[STATED GOAL]
Please rewrite each of the entries below with "screenshot" swapped for "screen capture" and everything else unchanged. Leave the pictures out of your answer.

# START OF DATA RECORDS

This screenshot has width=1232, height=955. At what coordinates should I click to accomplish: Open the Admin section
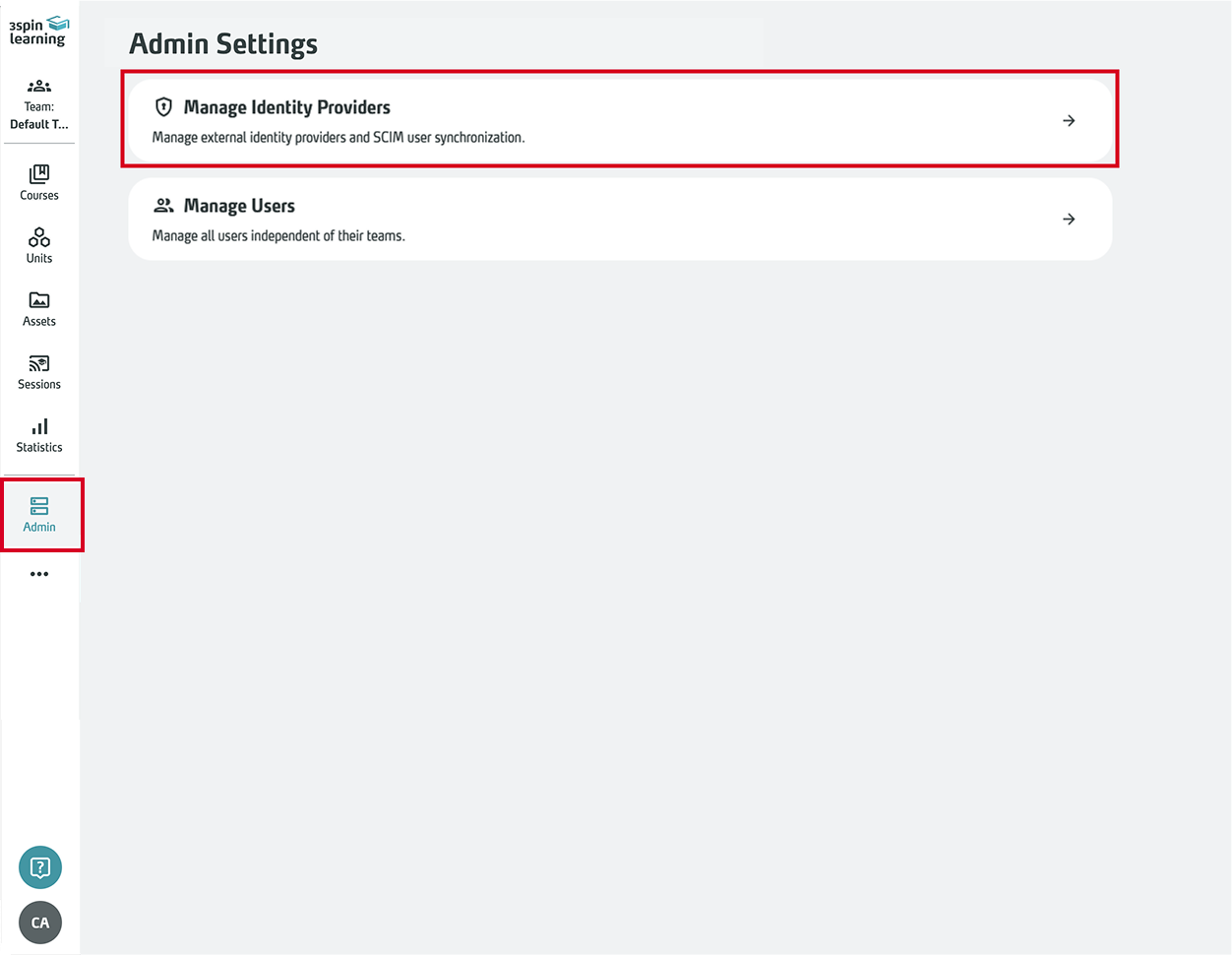[39, 514]
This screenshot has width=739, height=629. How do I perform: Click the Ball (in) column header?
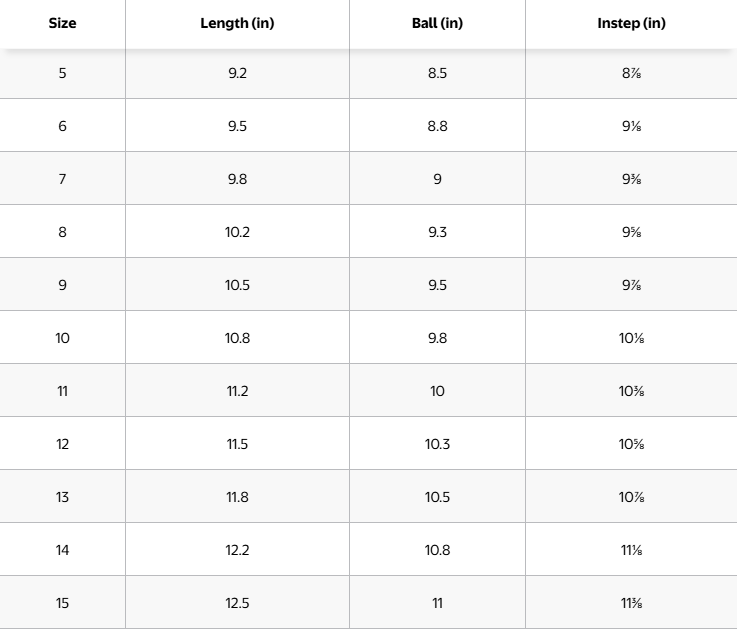437,24
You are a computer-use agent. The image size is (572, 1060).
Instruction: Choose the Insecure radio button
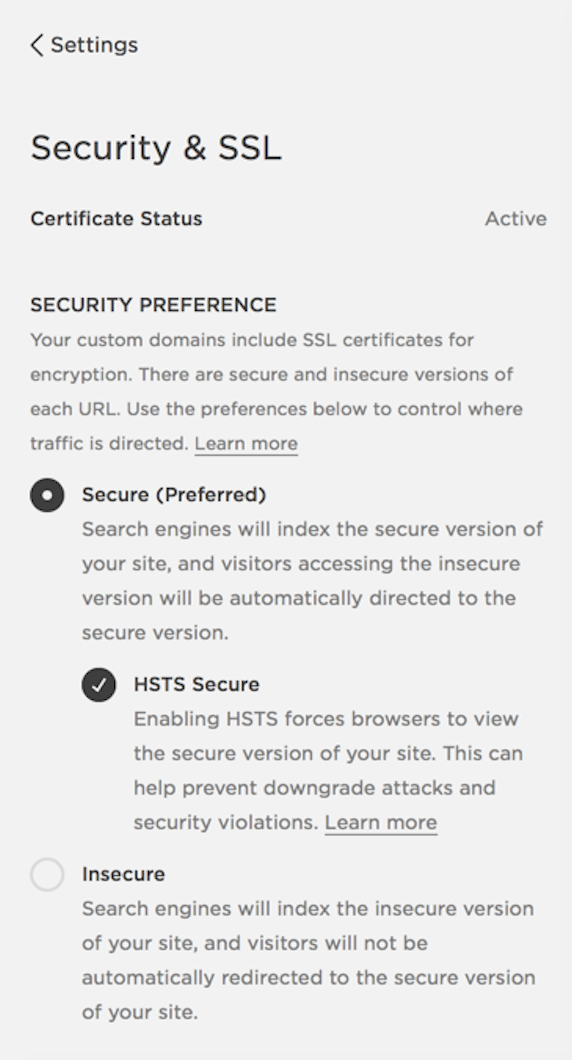tap(47, 875)
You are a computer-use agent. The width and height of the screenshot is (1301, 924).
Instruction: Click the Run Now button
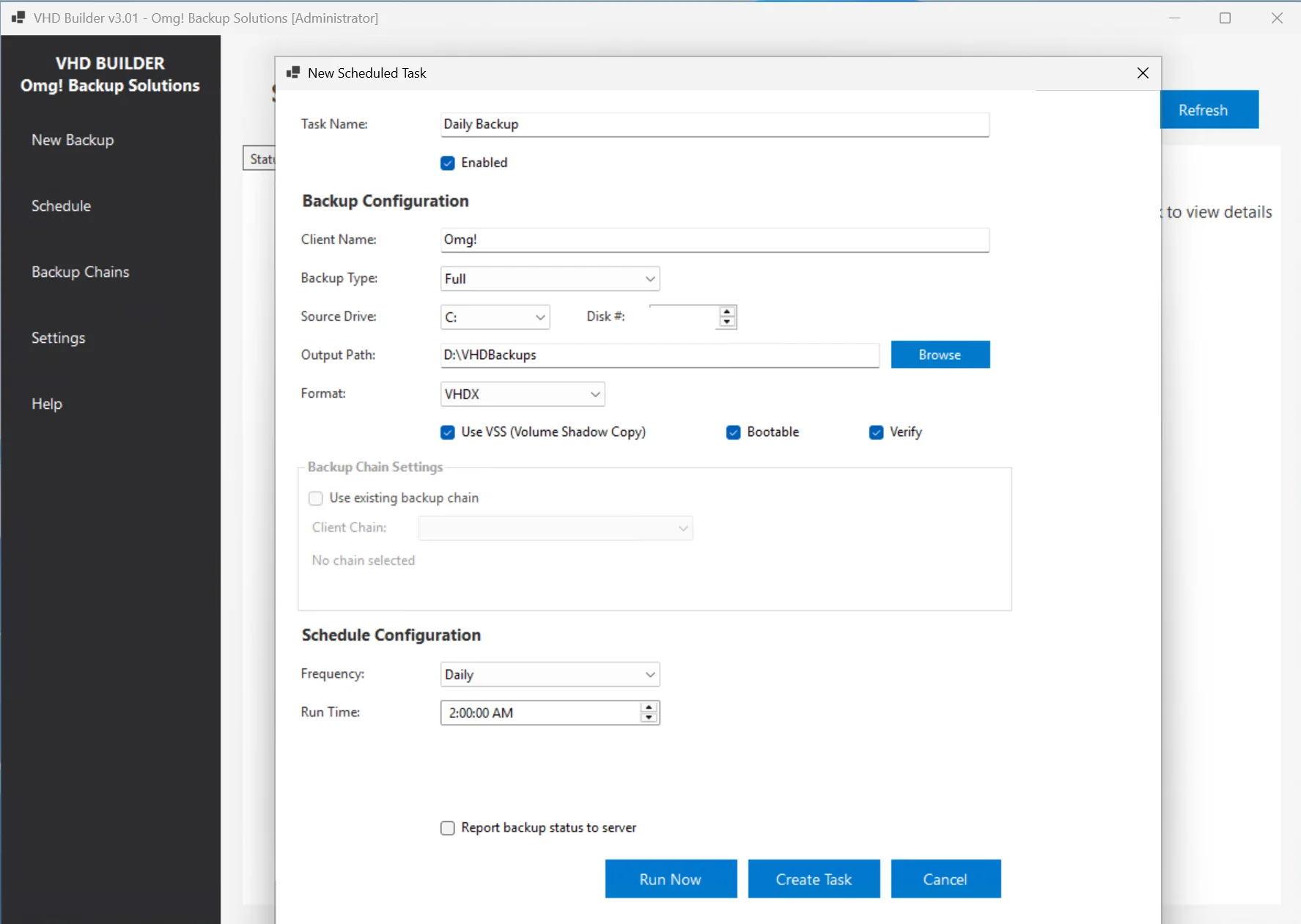click(671, 879)
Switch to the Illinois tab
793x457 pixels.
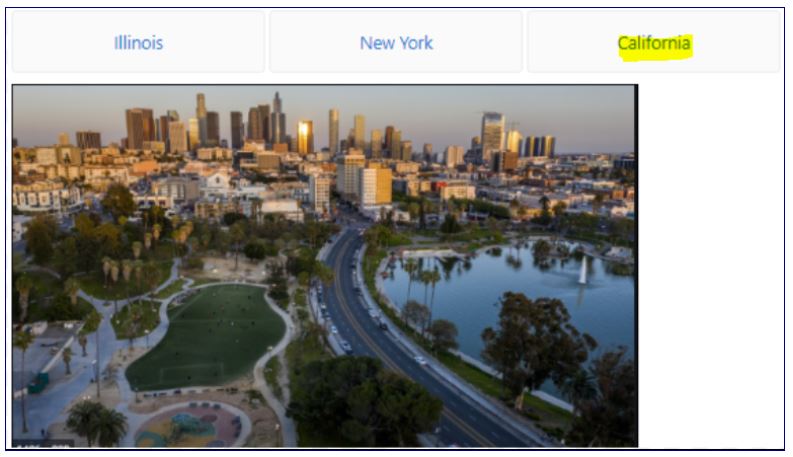pos(138,42)
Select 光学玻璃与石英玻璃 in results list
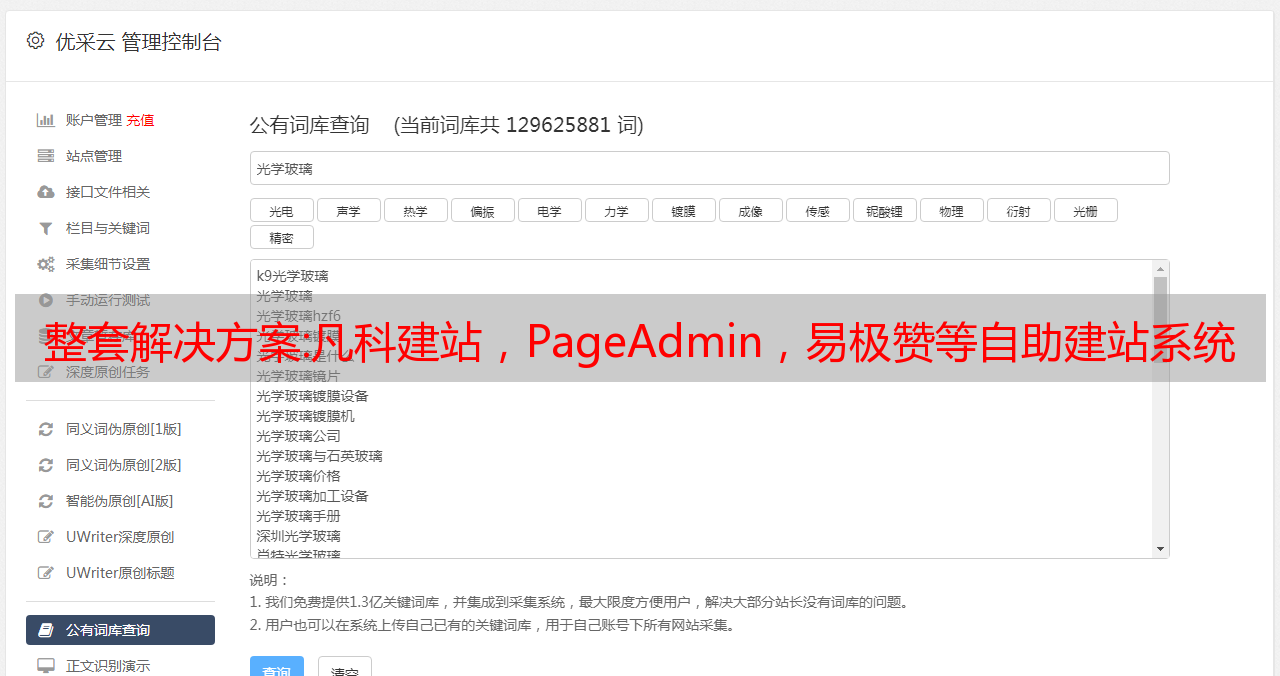Image resolution: width=1280 pixels, height=676 pixels. (319, 456)
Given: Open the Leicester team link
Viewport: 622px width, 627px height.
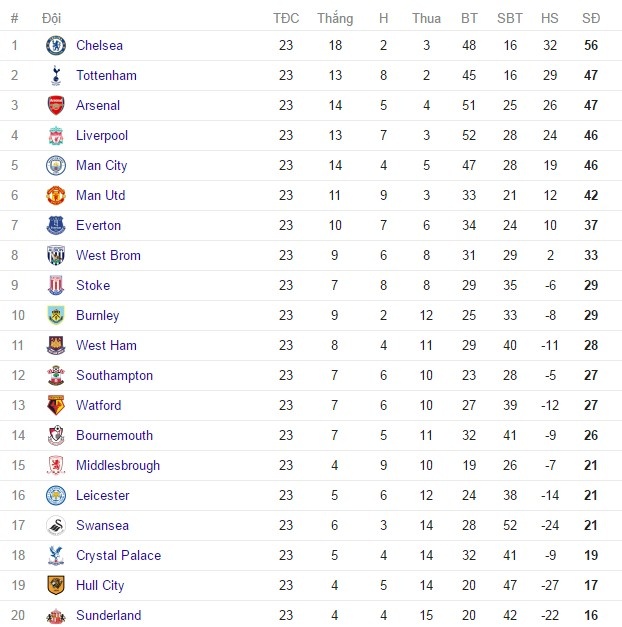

# END OF DATA RECORDS

[FINISHED EXERCISE]
This screen capture has width=1232, height=955. At what coordinates should I click to accomplish: Open the Admin section
[39, 514]
This screen capture has width=739, height=629. How do I perform: Click the Ball (in) column header?
437,24
You are a computer-use agent. The image size is (572, 1060).
Instruction: Choose the Insecure radio button
tap(47, 875)
You are a computer-use agent. The width and height of the screen capture is (1301, 924).
Instruction: Click the Run Now button
click(671, 879)
Switch to the Illinois tab
793x457 pixels.
pos(138,42)
Select 光学玻璃与石英玻璃 in results list
Image resolution: width=1280 pixels, height=676 pixels. (319, 456)
Given: Open the Leicester team link
Viewport: 622px width, 627px height.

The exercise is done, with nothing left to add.